甘い香りを振りまき、秋が深まってきたことを感じる。日曜日の午後、金木犀の香りを楽しみたくて、近所の公園に立ち寄った。


小さな頃は散った金木犀の花をフィルムケースに集めて、部屋の中でも金木犀の匂いがすることを喜んだりしていた。金木犀は本当に小さな頃から身近に感じている秋の匂いだ。



2週間前に金木犀の香りを嗅ぎたくなって、これまた近所の山(と言っても軽いハイキングコースみたいな裏山だけど)に登ってみた。その時はまだ金木犀は蕾の状態で、甘い香りなど漂わせる段階ではなかった。

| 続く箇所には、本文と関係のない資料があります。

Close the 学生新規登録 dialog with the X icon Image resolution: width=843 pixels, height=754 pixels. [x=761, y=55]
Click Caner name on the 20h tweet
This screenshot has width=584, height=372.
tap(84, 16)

しかし、山を降りて麓の神社を歩いていると金木犀の香りがする。あたりを見渡しても金木犀の花は見当たらない。金木犀を強く求める気持ちが「幻臭」でももたらしたのか?山も神社も何らかの神秘的な力を持っていることだし…。と幾分かオカルトめいたことを考えたりしていたのだが、匂いの元は銀木犀であった。

白く小さな花。
白い金木犀が存在し、それが銀木犀と呼ばれるものであることを、この時まで知らなかった。



帰宅してから、夕方に自宅のベランダで洗濯物を取り込んでいた。すると、近隣で夕餉の支度をする美味しそうな匂いがした。

「いずこもおなじ 秋の夕暮れ」ではないが、なんとなく寂しくなりそうな秋の日暮れに漂うごはんの匂いは、なんだかとても懐かしく感じるものだった。

子供の頃に外で遊び、お腹を空かせてうちに帰るときに、よその家の換気扇から匂ってくる美味しそうな匂い。後期ではあるがバリバリに昭和だったその時は、何か醤油味の煮しめでも作っているように感じる事が多かった。

中学生の頃に友達の家に遊びに行き、日曜日の夕方に帰宅する際、煮魚のような醤油ベースの美味しそうな匂いがしたことを覚えている。側にいた友達の妹(小学校低学年の子)が、そうした匂いを思いっきり吸い込んで「あぁ、凄く美味しそうな匂い。お腹が空いたなあ。」と嬉しそうに喋っていた表情がとても可愛らしかったことも思い出した。その時の季節も秋だった。


日曜日の夕方に各家庭の台所の換気扇から表に出てくる美味しそうな匂い。各家庭の炊事なんて、四季を問わずに行われているものなのだけど、秋の夕暮れに漂うごはんの匂いは一瞬にして僕を子供の頃の思い出の世界に連れて行くような気すらする。


住んでいるところが子供の頃と比べると幾分か都会になったからなのか?あたりの住宅がマンションばかりになったからなのか?なぜだか家庭からのごはんの匂いを嗅ぐこともぐっと少なくなったようにも思う。

これを寂しく感じるのも「秋の夕暮れ」だからなのかもしれない。